**Assignment**
Copy exactly the lines from the one containing "Click the read-only" through the last line of the records below, including both, and leave out any pictures.
══════════
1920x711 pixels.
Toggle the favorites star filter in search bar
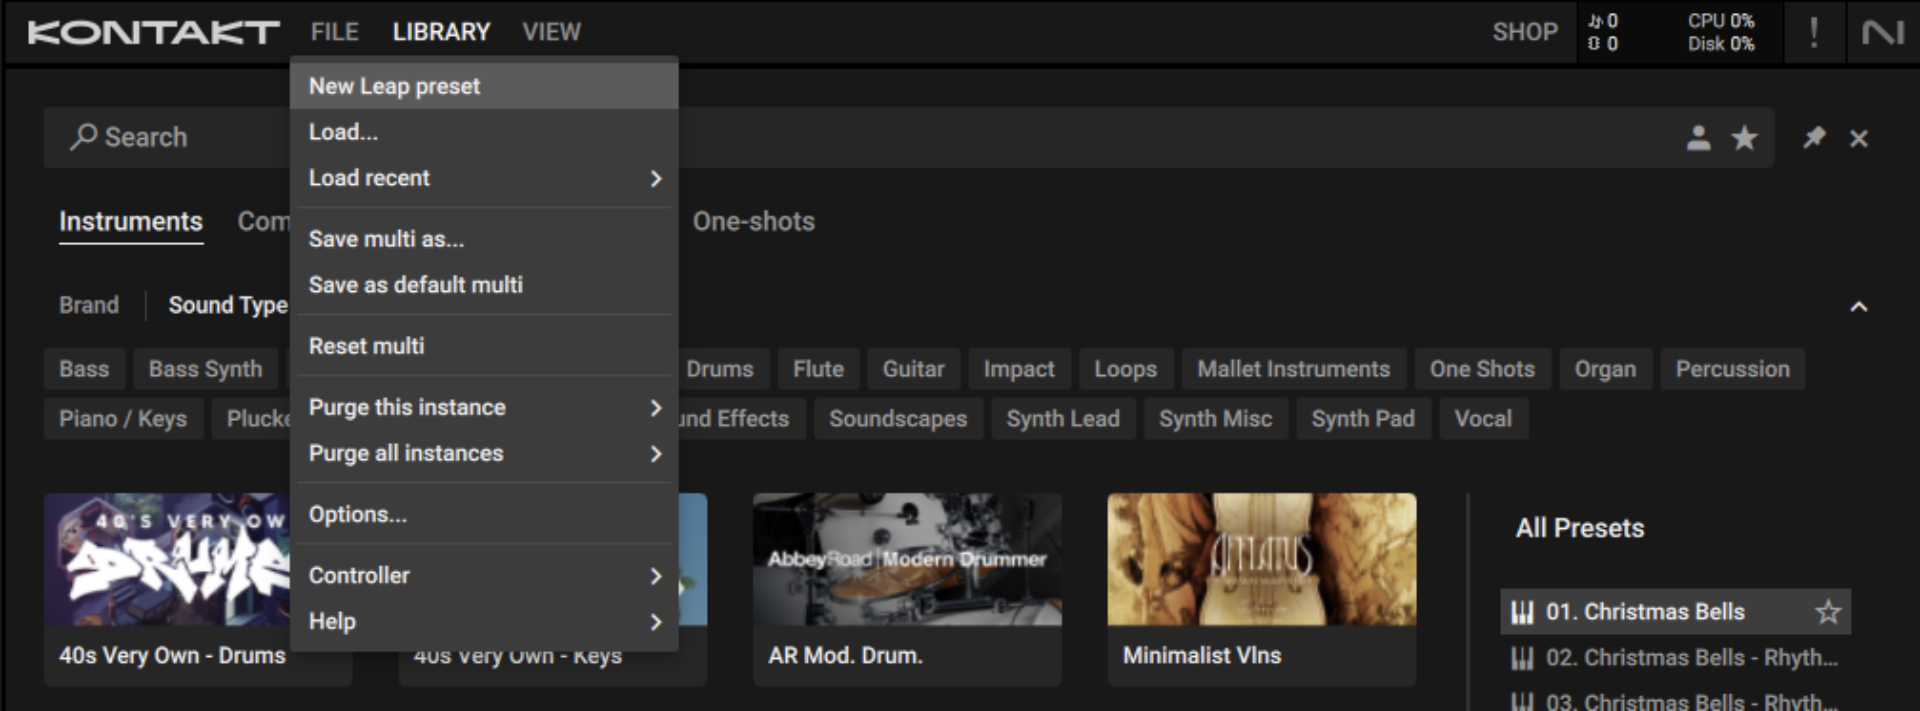click(x=1744, y=138)
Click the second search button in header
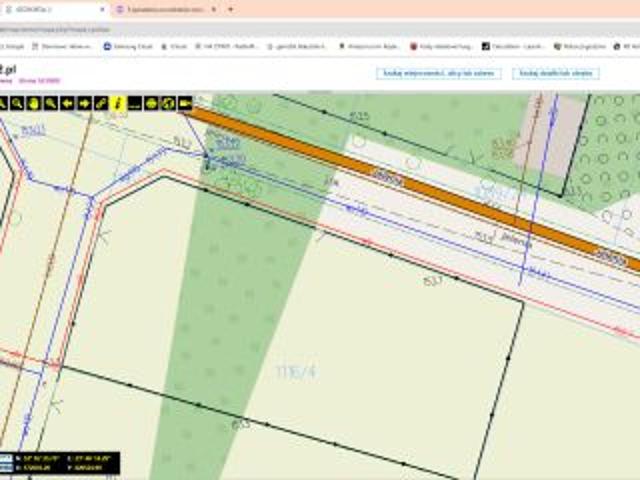Viewport: 640px width, 480px height. coord(555,74)
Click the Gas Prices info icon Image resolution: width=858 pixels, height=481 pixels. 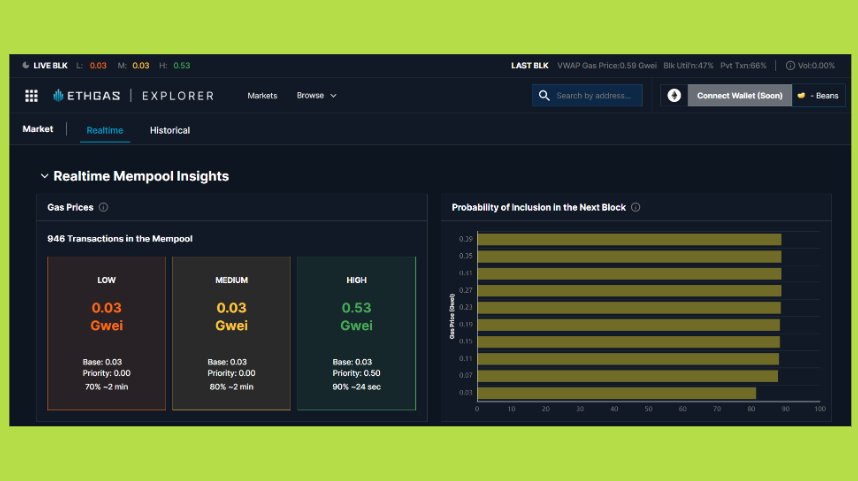coord(104,208)
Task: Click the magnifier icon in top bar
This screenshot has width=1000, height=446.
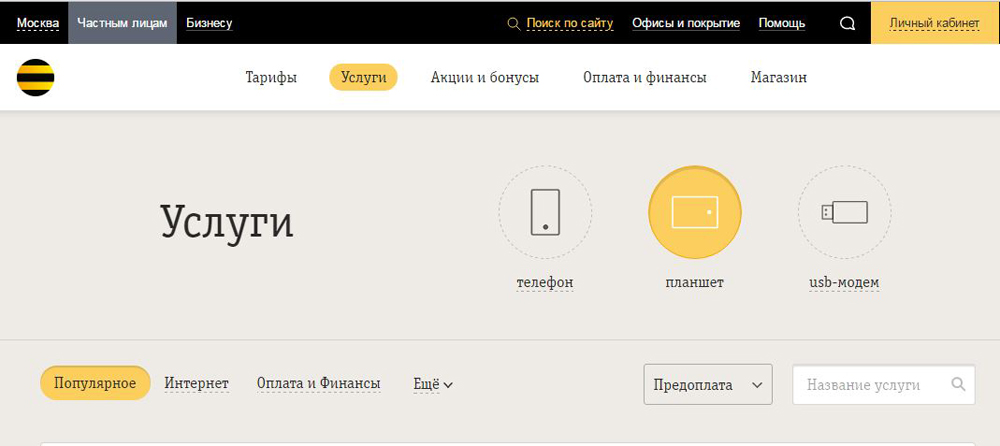Action: click(x=847, y=23)
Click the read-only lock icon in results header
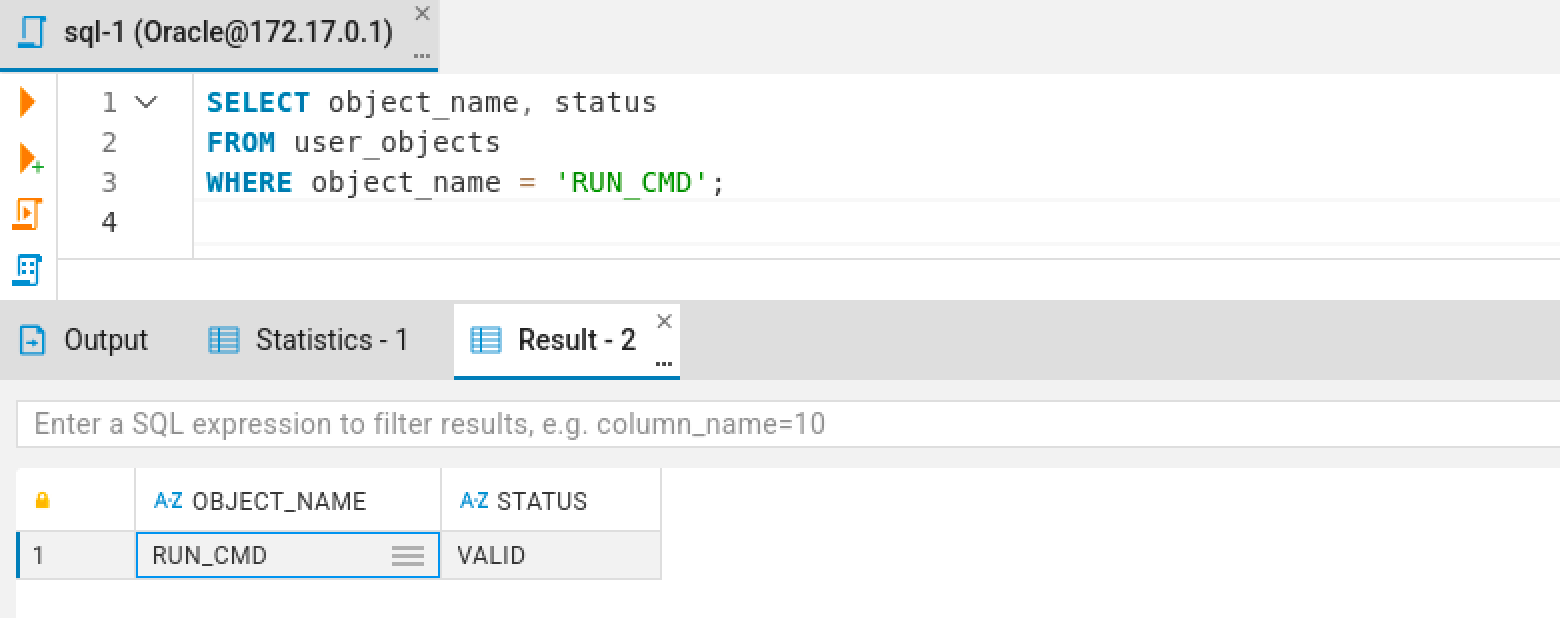 tap(42, 500)
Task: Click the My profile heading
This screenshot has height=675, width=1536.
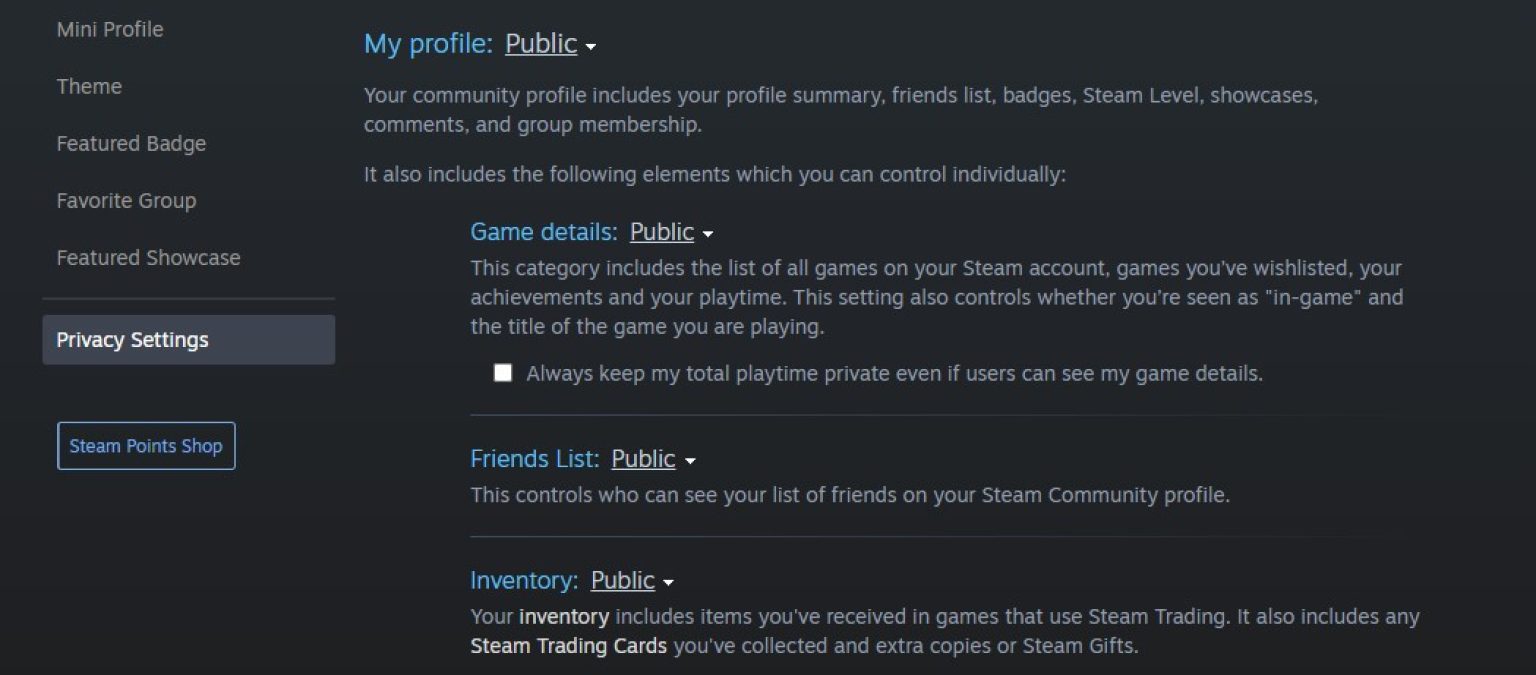Action: [x=427, y=44]
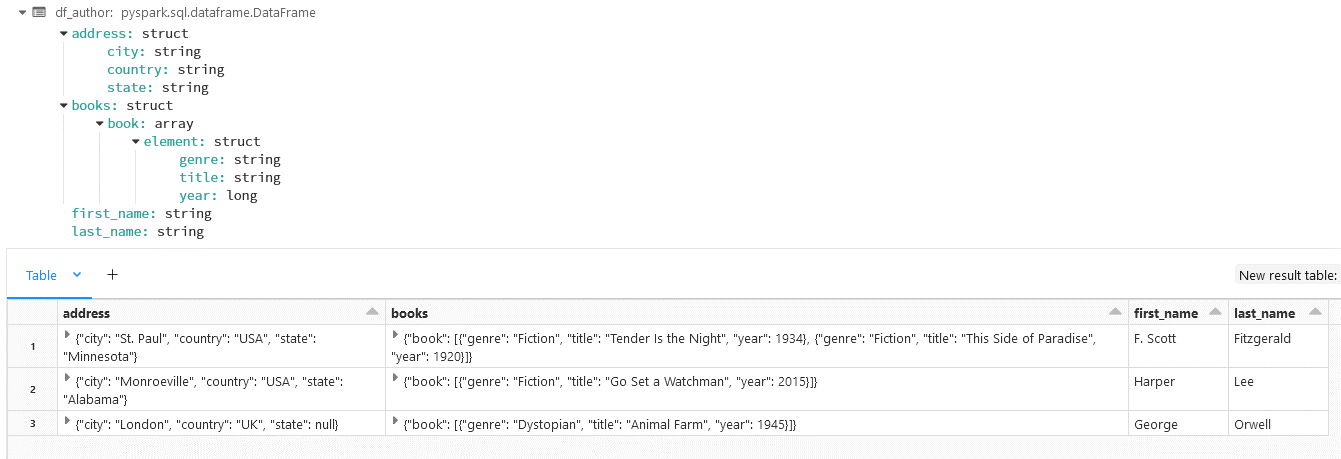
Task: Collapse the books struct node
Action: point(64,105)
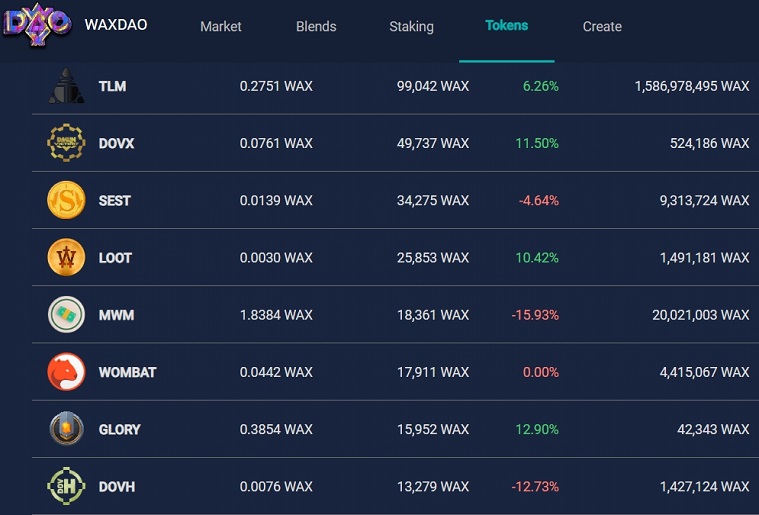
Task: Go to the Staking tab
Action: [x=411, y=26]
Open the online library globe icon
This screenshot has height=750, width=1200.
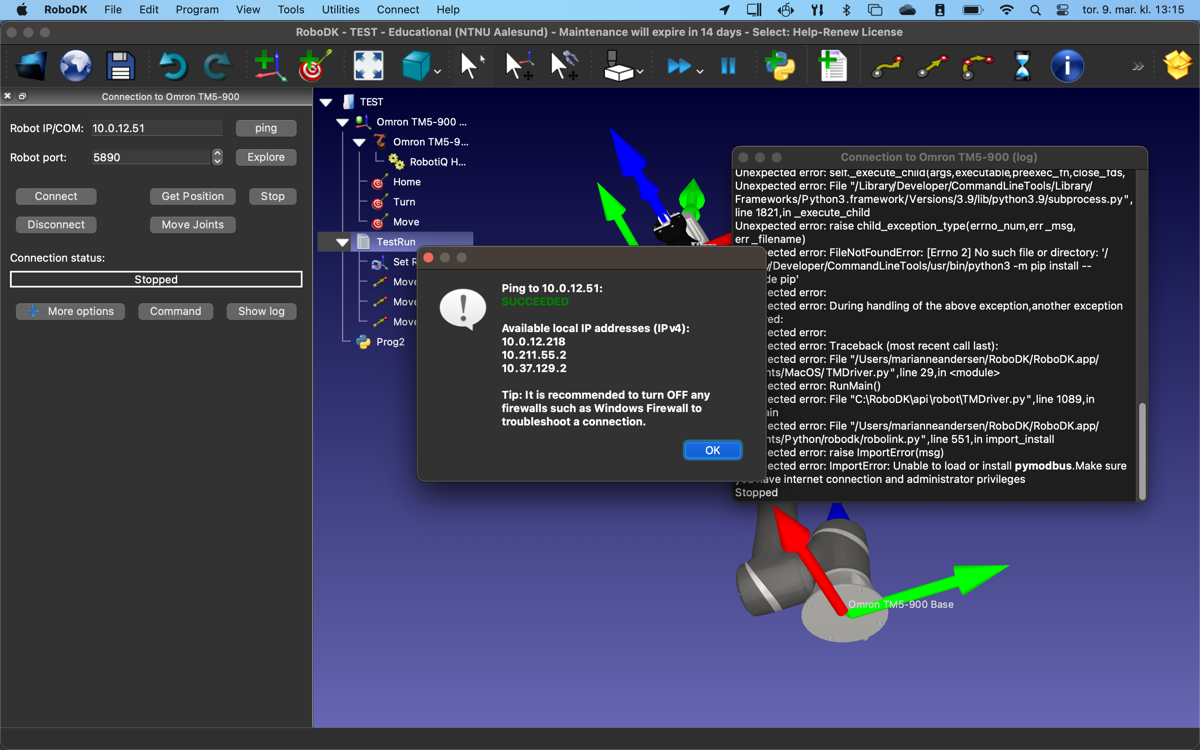(x=76, y=67)
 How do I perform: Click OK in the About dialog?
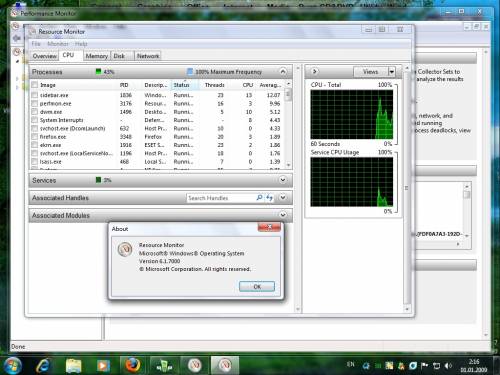[x=257, y=286]
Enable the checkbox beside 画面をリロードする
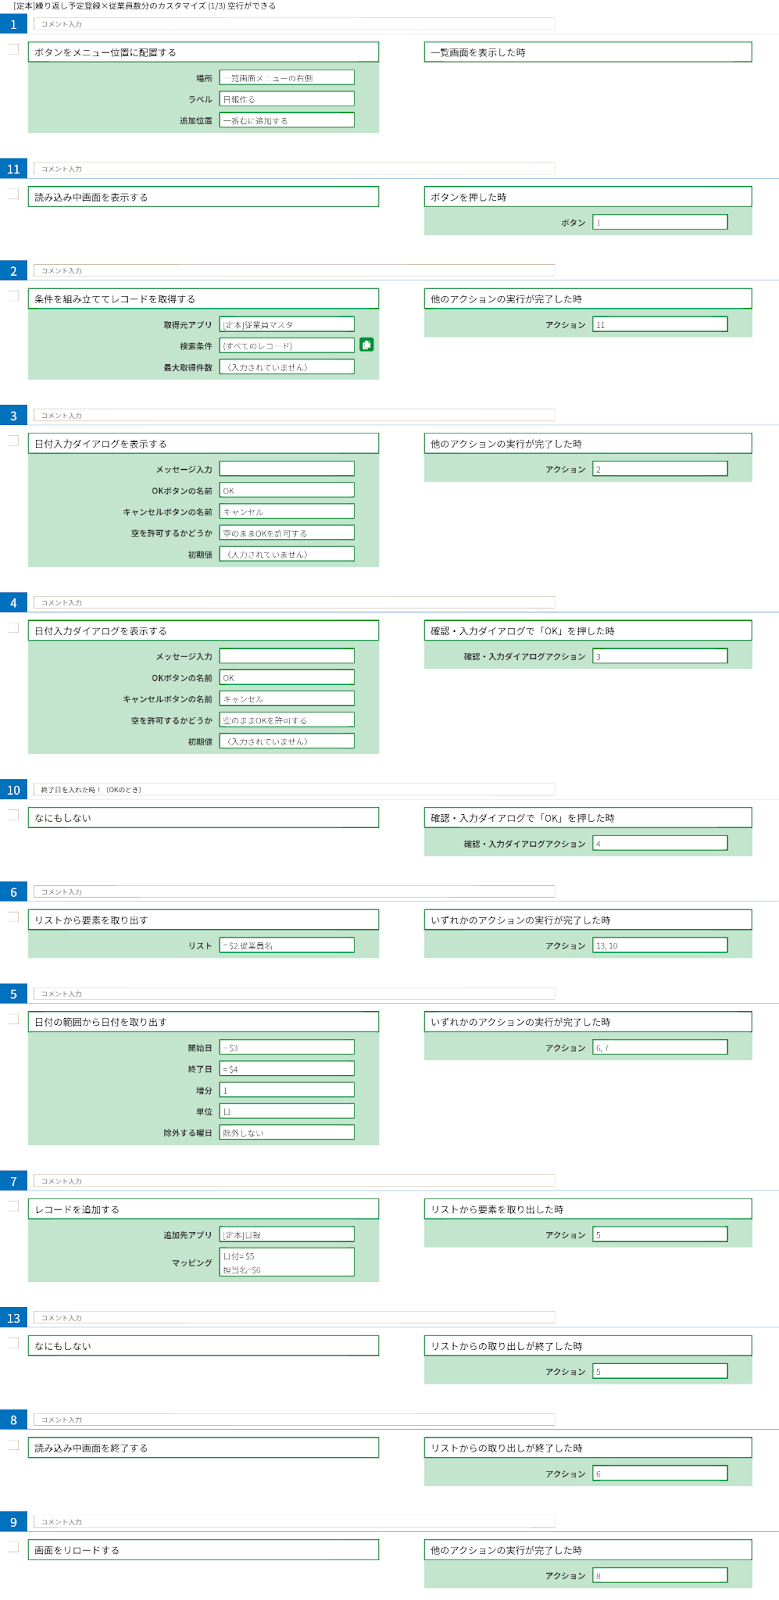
══════════
**Written reply**
Click the read-only lock icon in results header
 tap(42, 500)
Task: Click the My profile heading
This screenshot has height=675, width=1536.
Action: [x=427, y=44]
Task: Collapse the books struct node
Action: point(64,105)
Task: Go to the Staking tab
Action: [x=411, y=26]
Open the online library globe icon
This screenshot has height=750, width=1200.
(x=76, y=67)
 How do I perform: Click OK in the About dialog?
[x=257, y=286]
Enable the checkbox beside 画面をリロードする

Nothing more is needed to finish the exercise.